Uno dei passaggi più innovativi dell’intervento ha riguardato la carenza strutturale di medici specialisti in medicina termale: «Nessuna università tradizionale può attivare un corso di idrologia medica per pochi medici dispersi sul territorio nazionale. Un’università telematica può farlo benissimo: gli interessati potrebbero seguire la formazione senza troppi viaggi, rendendo il percorso accessibile e sostenibile».
La proposta è quella di costituire immediatamente un gruppo di lavoro che trasformi questi principi in azioni concrete, con Federterme come possibile promotore presso le università telematiche italiane. L’eventuale partner privilegiato individuato è l’Università La Sapienza di Roma, unica a conferire attualmente la specializzazione e già in collaborazione con ANCOT.
Nel suo intervento, Mortandello ha ribadito un principio fondamentale: «Il termalismo non è una semplice attività economica. È un patrimonio complesso che intreccia salute pubblica, tutela ambientale, sviluppo economico locale e identità culturale. Le acque termali sono una risorsa unica e non riproducibile. Per questo necessitano di una governance pubblica consapevole e lungimirante».

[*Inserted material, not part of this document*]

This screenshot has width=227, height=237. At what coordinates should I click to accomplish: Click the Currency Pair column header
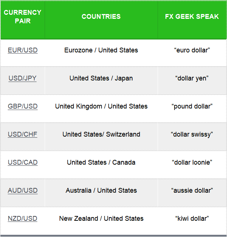[x=23, y=17]

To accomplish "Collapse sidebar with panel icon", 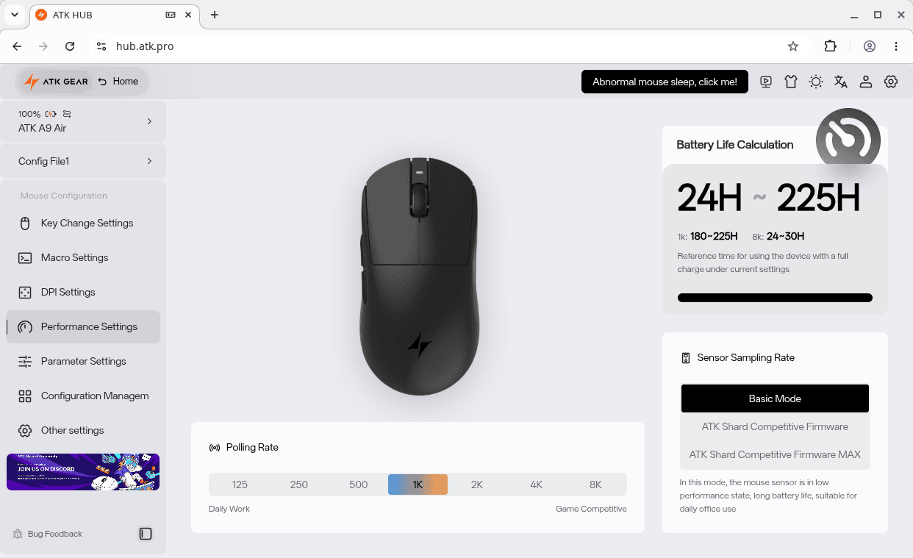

«Abbiamo – ha concluso Mortandello – le risorse naturali, la tradizione, il know-how. Quello che ci serve è un quadro di governance che metta questo patrimonio nelle condizioni di esprimersi pienamente. E dobbiamo passare dalle parole ai fatti: costituendo subito gruppi di lavoro operativi, proponendo soluzioni innovative come la formazione telematica, coinvolgendo attivamente le associazioni di categoria».